● **Assignment**: Lines from the opening of the material through the line containing "Screen dimensions: 889x819" must be duplicated word for word. Pictures are not.

Top of Provided information

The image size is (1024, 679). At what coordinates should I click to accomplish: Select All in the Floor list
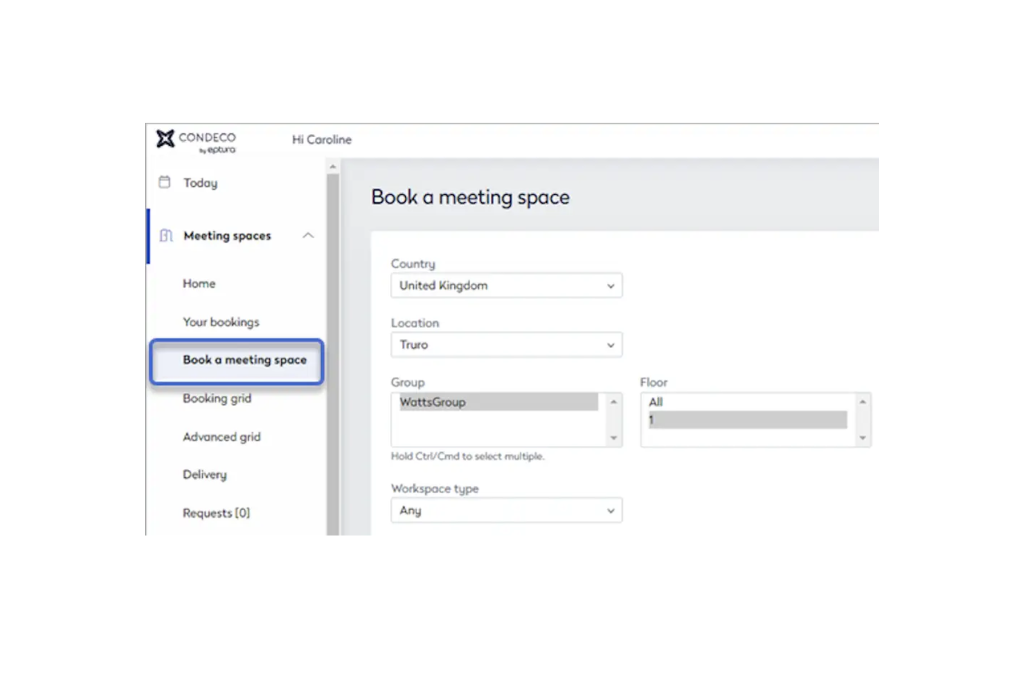[x=656, y=403]
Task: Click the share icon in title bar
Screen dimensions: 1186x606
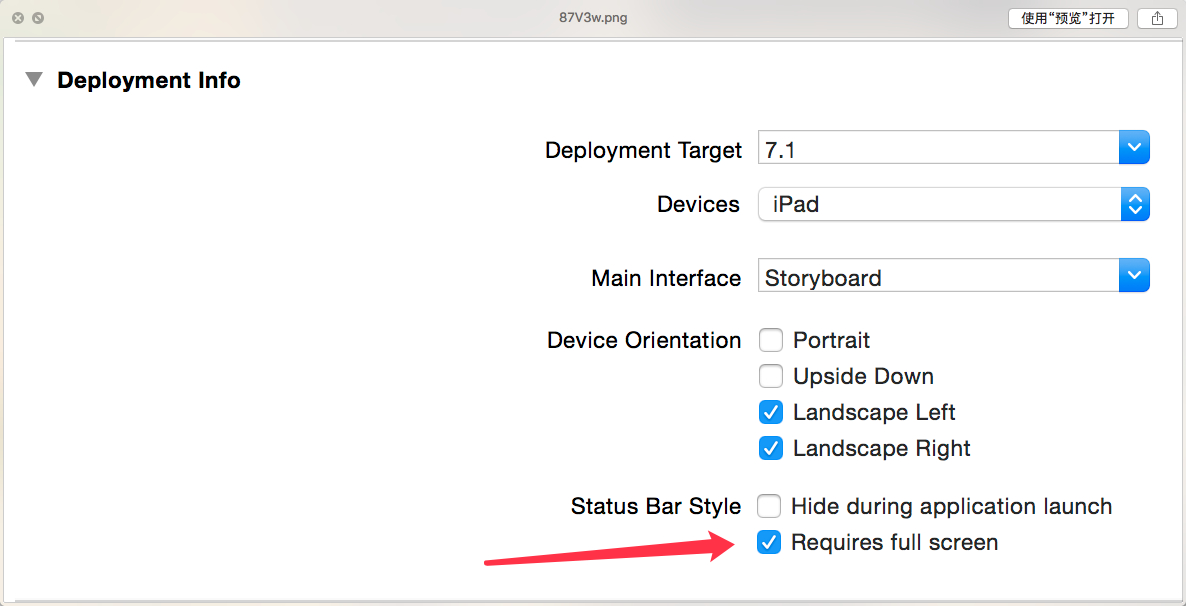Action: coord(1157,18)
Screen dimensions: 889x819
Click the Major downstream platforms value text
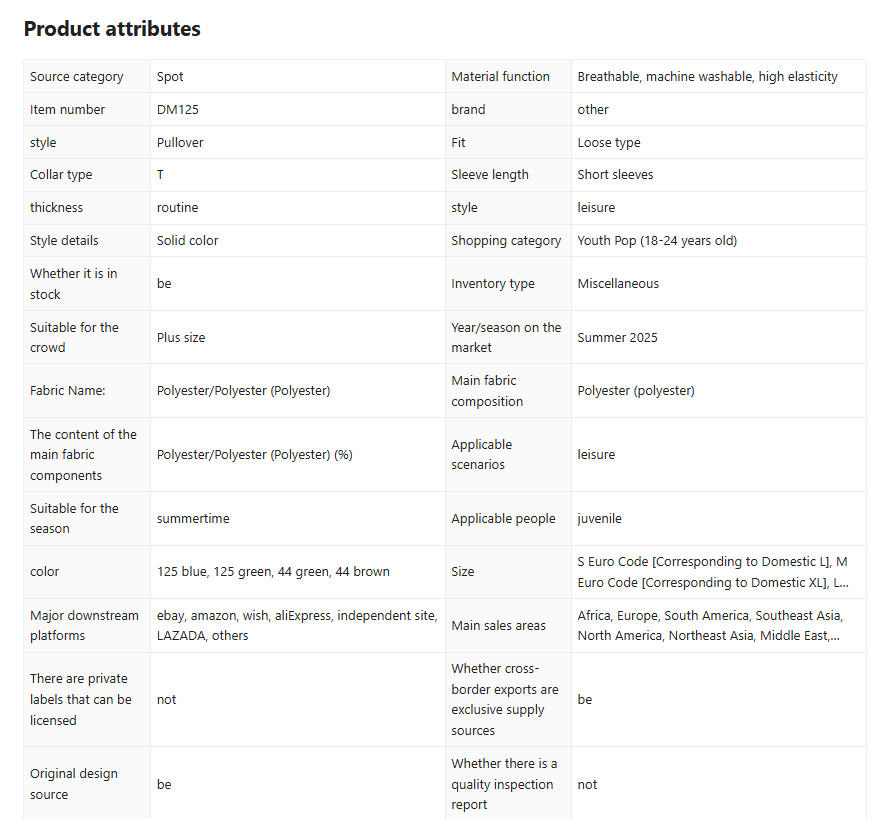(297, 626)
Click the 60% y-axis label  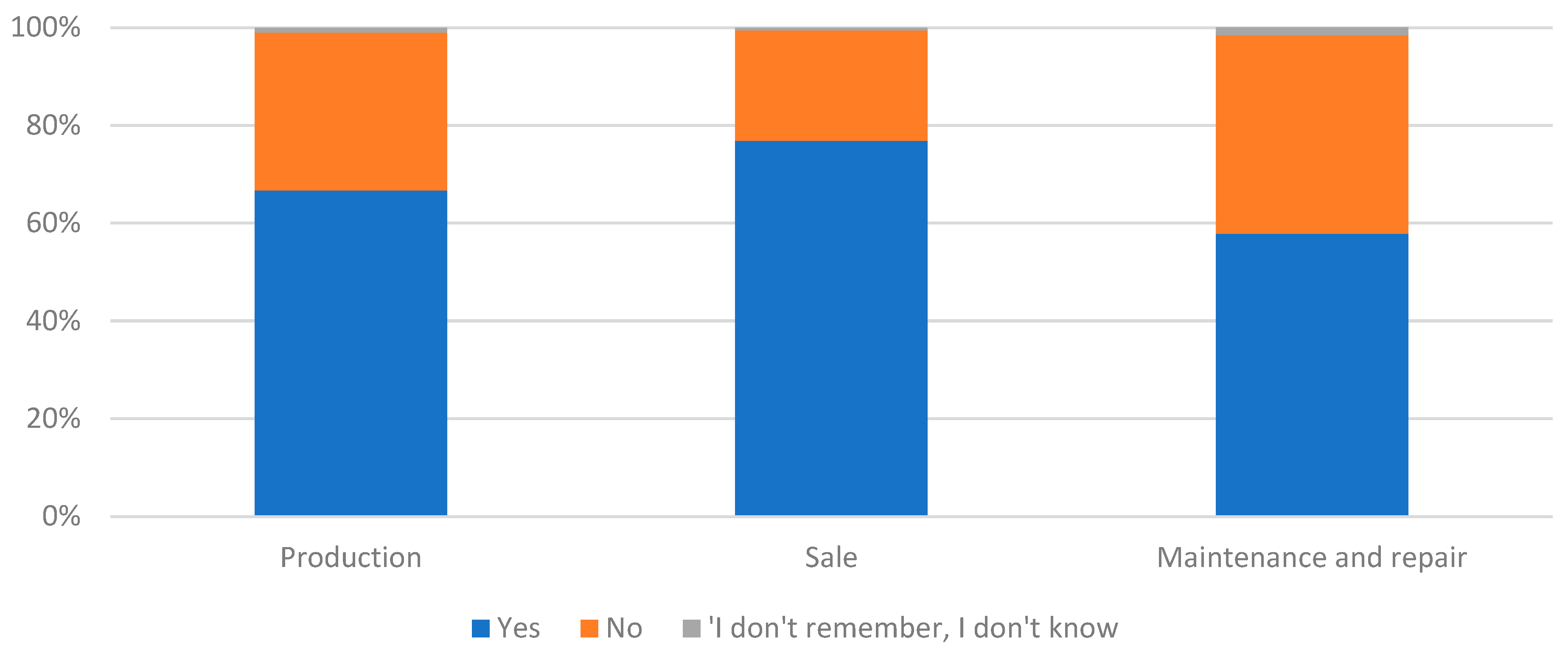point(53,223)
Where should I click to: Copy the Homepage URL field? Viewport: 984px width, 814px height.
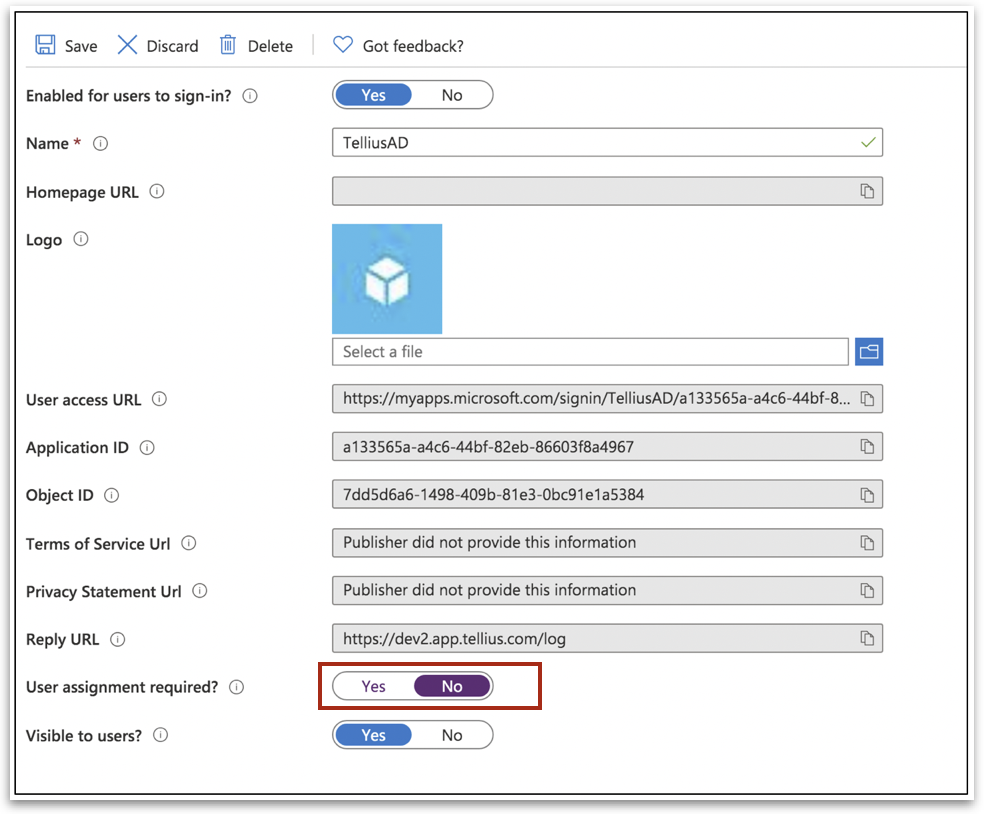(867, 191)
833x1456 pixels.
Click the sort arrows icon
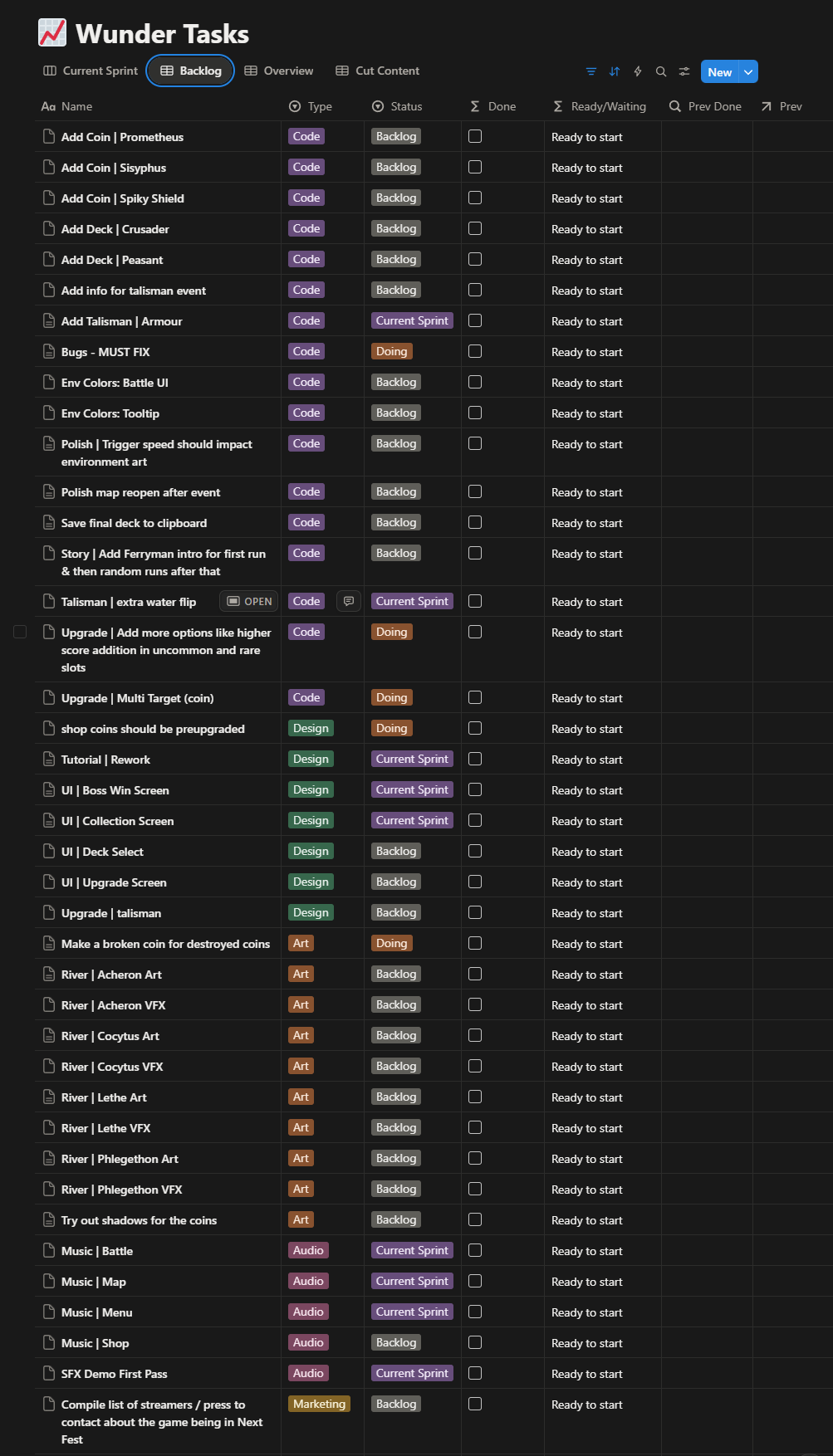tap(615, 71)
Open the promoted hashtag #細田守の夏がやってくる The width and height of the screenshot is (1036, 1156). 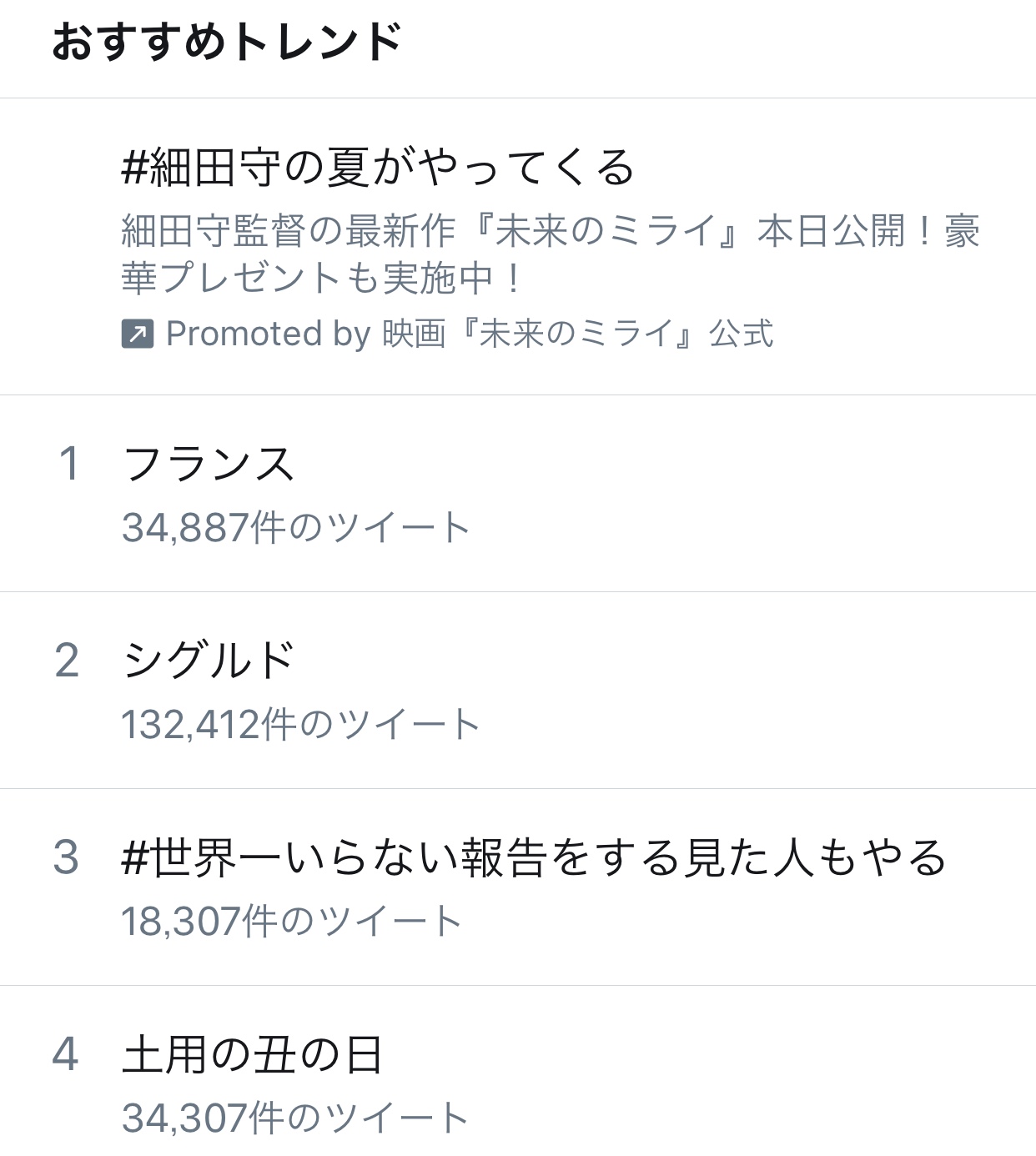(x=378, y=168)
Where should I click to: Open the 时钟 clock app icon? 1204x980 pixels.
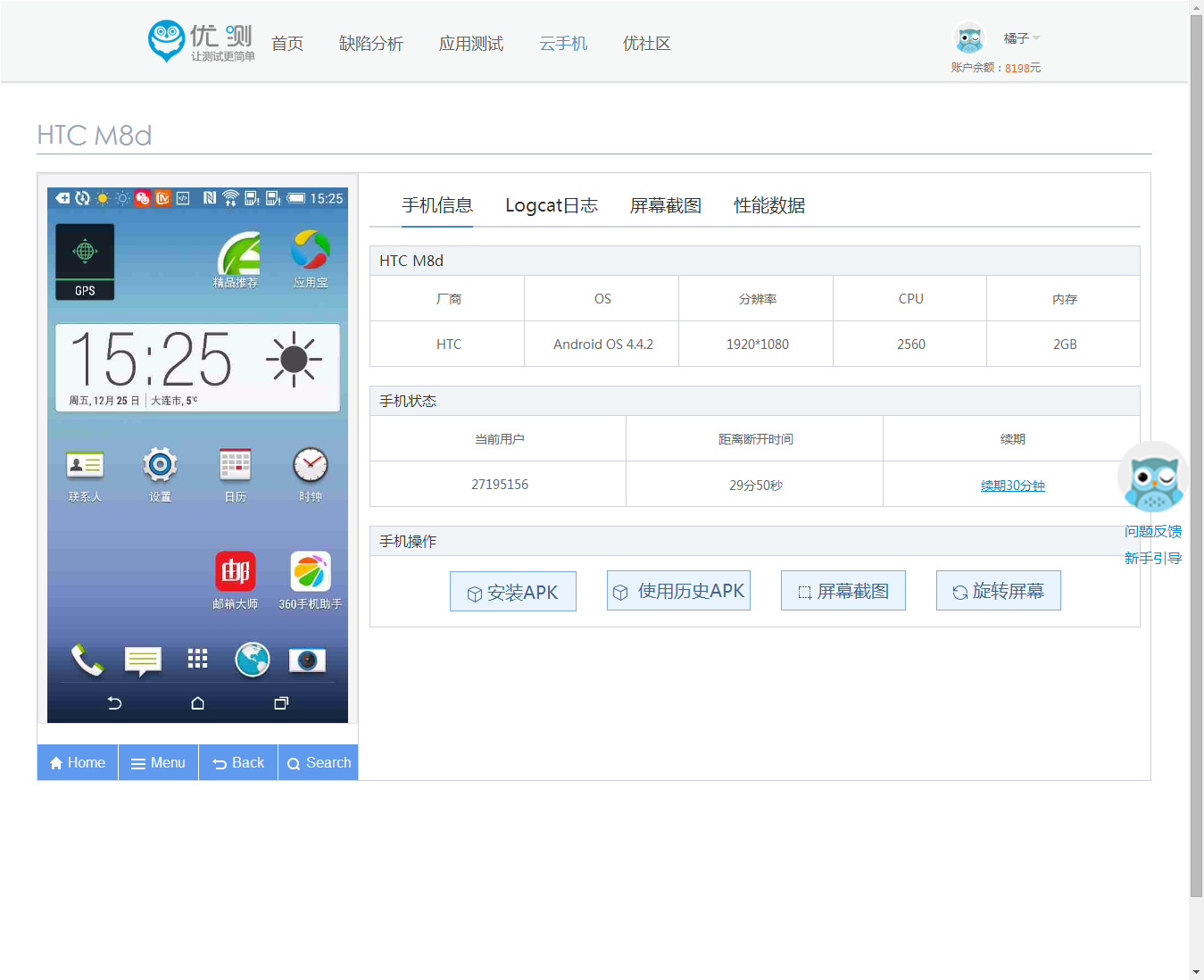[x=311, y=465]
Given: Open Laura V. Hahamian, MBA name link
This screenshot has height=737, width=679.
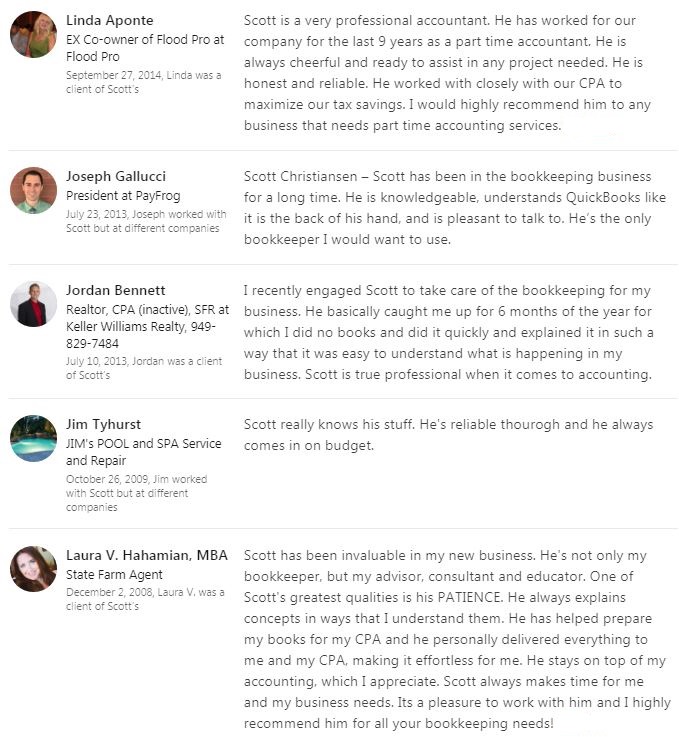Looking at the screenshot, I should 147,555.
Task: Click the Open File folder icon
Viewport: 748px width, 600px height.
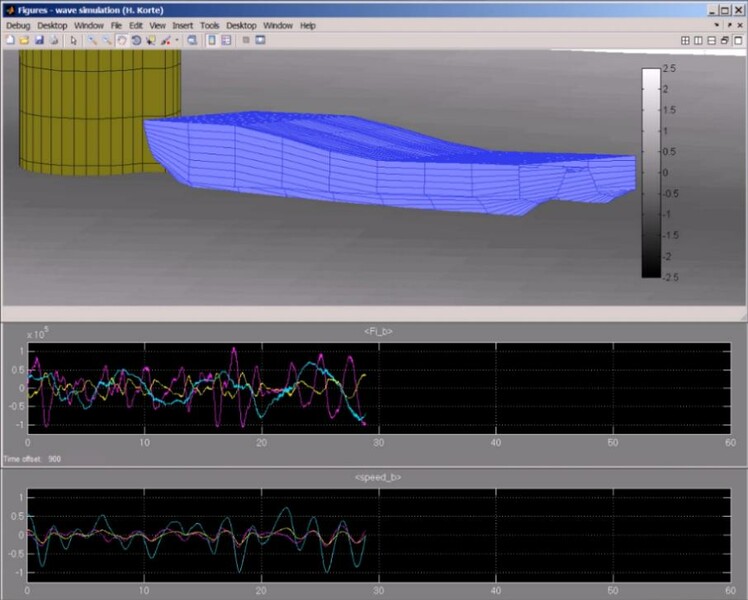Action: click(x=23, y=40)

Bottom of Provided information

● **Result for this task**:
The image size is (1024, 679). At what coordinates should I click to accomplish: Select All in the Floor list
[x=656, y=403]
Task: Click the share icon in title bar
Screen dimensions: 1186x606
Action: coord(1157,18)
Screen dimensions: 889x819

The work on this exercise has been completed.